◆ What this task involves
For the entries that follow, count the lines containing the string "give" and write only the number.

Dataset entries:
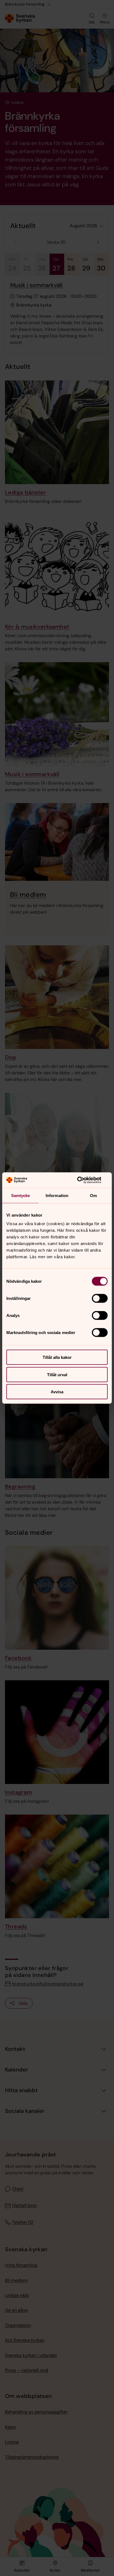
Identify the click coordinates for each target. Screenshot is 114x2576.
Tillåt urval (57, 1374)
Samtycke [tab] (20, 1195)
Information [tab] (57, 1195)
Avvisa (57, 1391)
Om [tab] (93, 1195)
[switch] (100, 1298)
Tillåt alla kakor (57, 1357)
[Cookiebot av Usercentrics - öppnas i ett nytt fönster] (83, 1180)
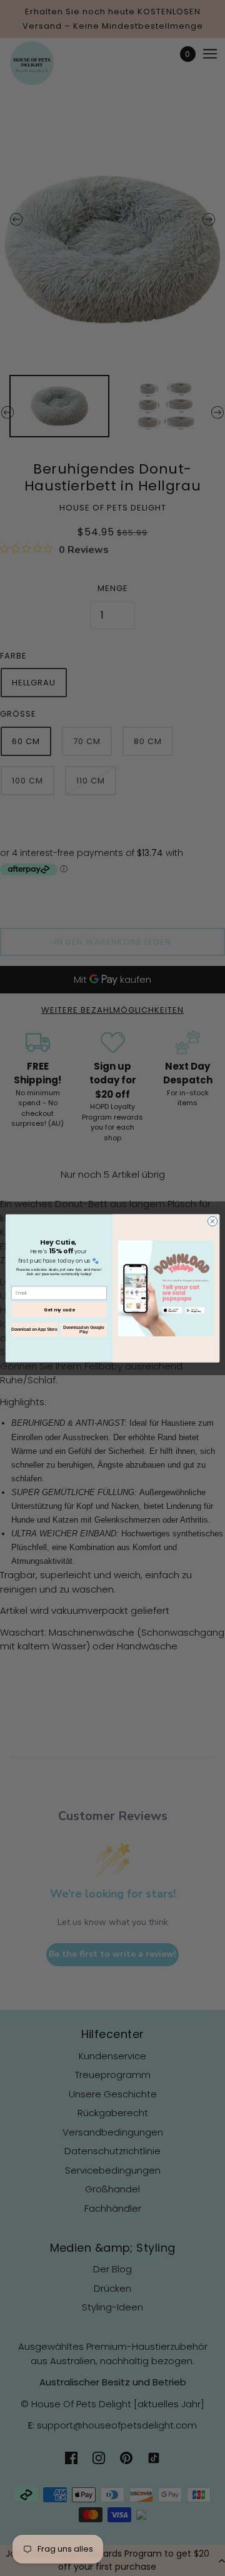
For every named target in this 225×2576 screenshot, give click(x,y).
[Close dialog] (212, 1220)
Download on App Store (34, 1329)
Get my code (59, 1309)
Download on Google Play (83, 1329)
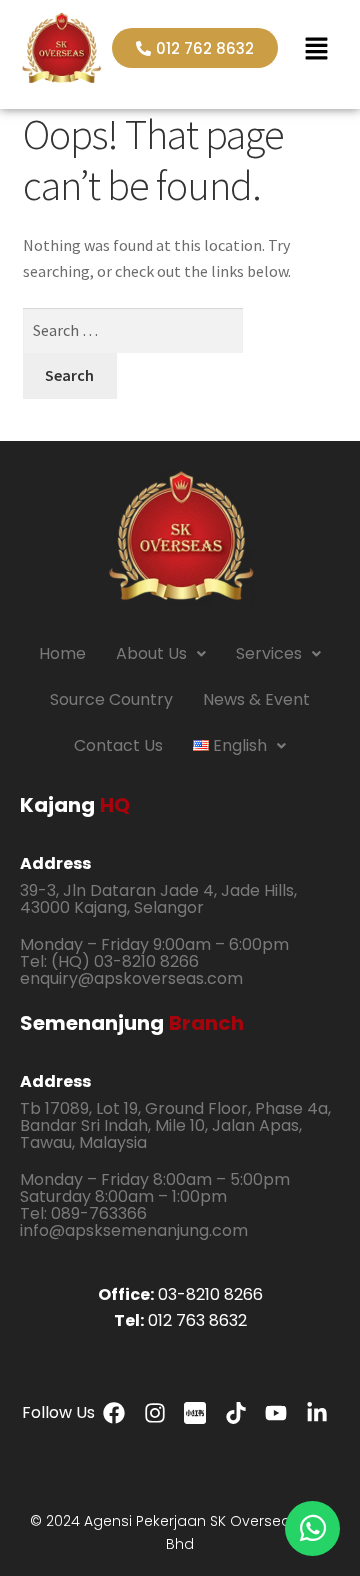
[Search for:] (133, 330)
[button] (316, 48)
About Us (151, 653)
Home (62, 653)
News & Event (256, 699)
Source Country (111, 699)
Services (269, 653)
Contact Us (118, 745)
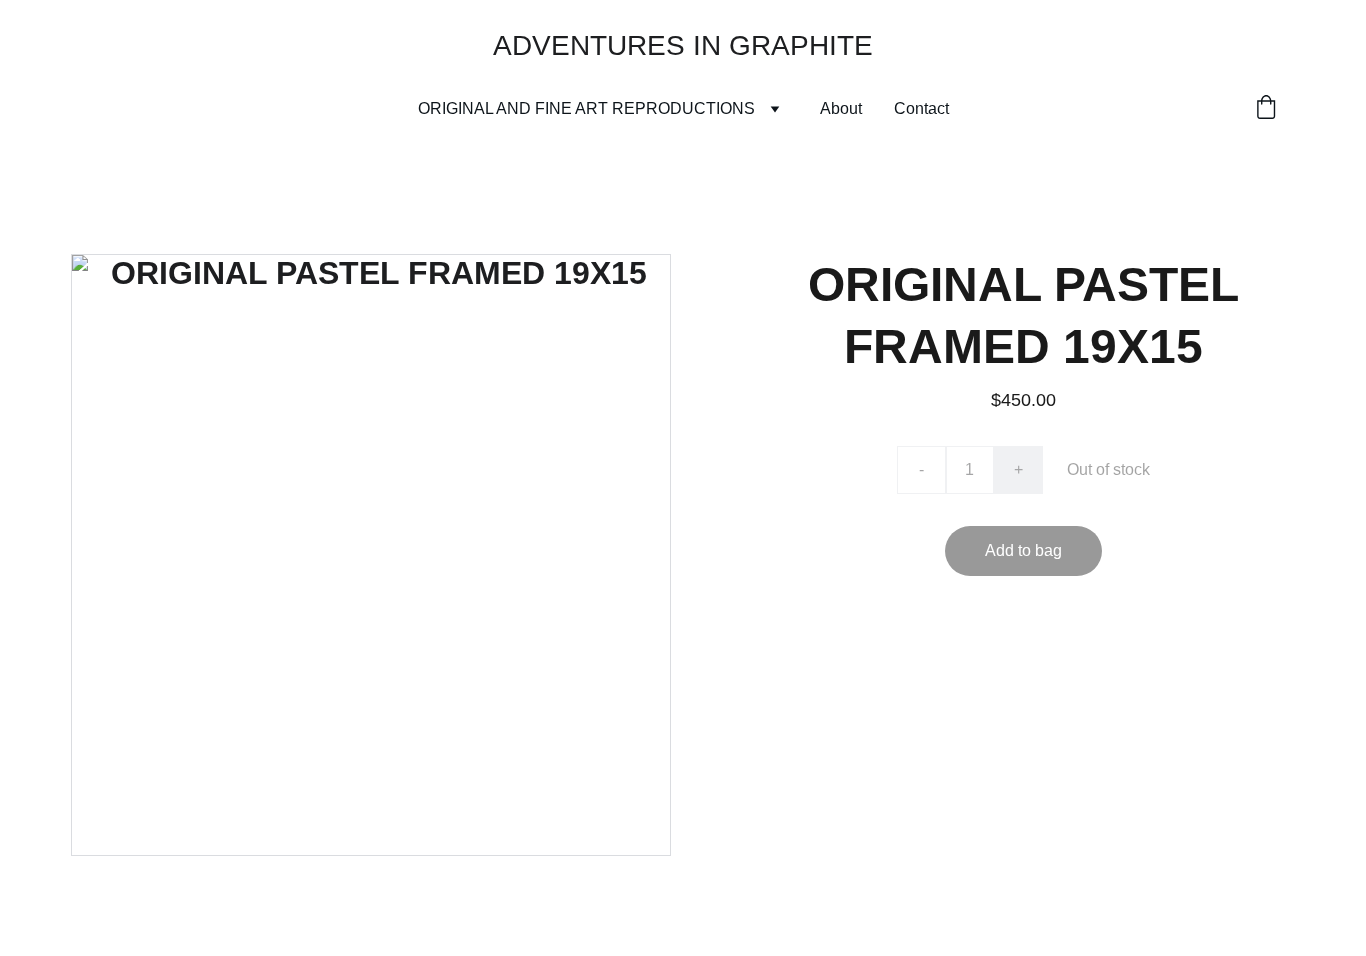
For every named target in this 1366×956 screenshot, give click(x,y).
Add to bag (1023, 550)
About (841, 108)
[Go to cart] (1266, 109)
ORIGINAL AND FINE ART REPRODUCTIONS (586, 108)
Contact (921, 108)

◆ Output of the exercise
2